Bruce Bateman knows of some great parking spots.
The Ontario Parks director noted during a Jan. 9 Toronto gathering that this year marks the 125th anniversary of Ontario’s provincial parks system, which has grown from one park – Algonquin Provincial Park, this country’s oldest provincial park – to over 330 covering almost 8% of the province’s territory or over 8.2 million hectares of land. That amounts to more territory than Nova Scotia and Prince Edward Island combined.
Bateman said the growth in the number of parks in Ontario means Ontario Parks now provides an “exceptional system” of nature retreats in a jurisdiction in which sitting around park campfires was a ritual of childhood for many.
Many Ontario park vistas, including Algonquin Park landscapes, have been immortalized on canvas by the likes of the Group of Seven, whose artworks earned them widespread fame.
Ontario’s parks now see over 10 million visits a year, with the Ontario government urging Ontario residents to explore them, in parts through its Learn to Camp program.
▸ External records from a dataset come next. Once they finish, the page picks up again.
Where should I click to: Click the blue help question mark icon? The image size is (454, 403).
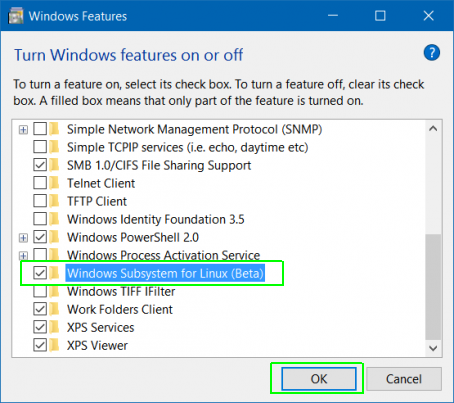point(432,53)
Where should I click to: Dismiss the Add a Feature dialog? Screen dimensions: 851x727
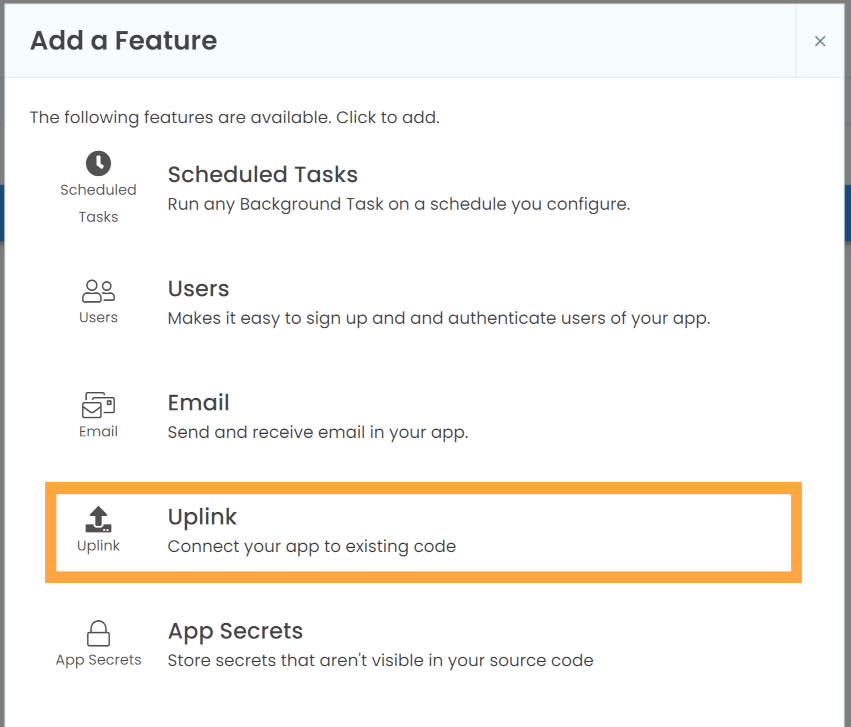820,41
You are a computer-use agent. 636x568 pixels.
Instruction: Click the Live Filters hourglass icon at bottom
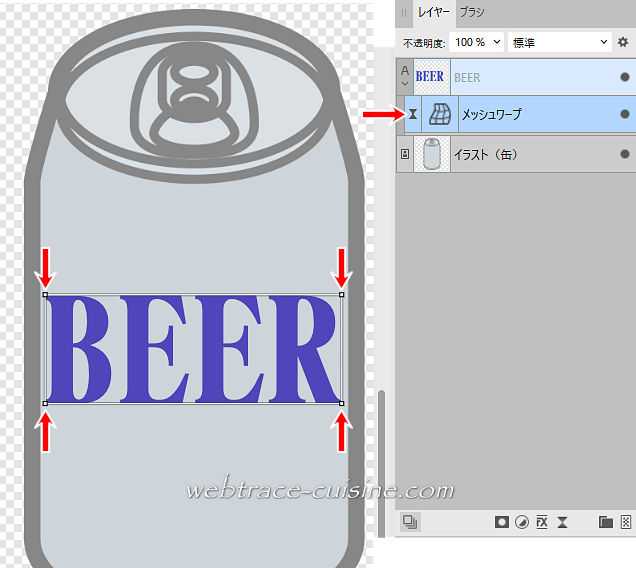pyautogui.click(x=563, y=522)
“If you haven’t visited Ontario parks yet, this is the year to start,” Tracey Mill, assistant deputy minister of Ontario’s Ministry of Natural Resources told those on hand for a gathering that showcased the evolution of the parks system through different exhibits.
This year will see Ontario Parks stage a number of events marking the milestone, and visitors will find free day use of the retreats on July 20.
Ontario Parks is also a participant in the worldwide Healthy Parks Healthy People movement, which believes that park visits improve both physical and mental health.
Ontario’s parks were also praised by author and explorer James Raffan, who labelled them an “archipelago of treasure islands” that offer “antidotes” to sedentary lifestyles.
The paddling enthusiast also praised Ontario as “canoe country” and Canada as a “nation of rivers.”
Ontario Parks is reaching out to the province’s indigenous communities, stating that “indigenous culture is inextricably linked to the land,” and it wants to introduce people to it. Aboriginal speaker and poet Joseph Poitras in turn urged the audience to “maintain a good and fruitful” relationship with Mother Earth.
For more on the special festivals and events go to OntarioParks.com/op125 .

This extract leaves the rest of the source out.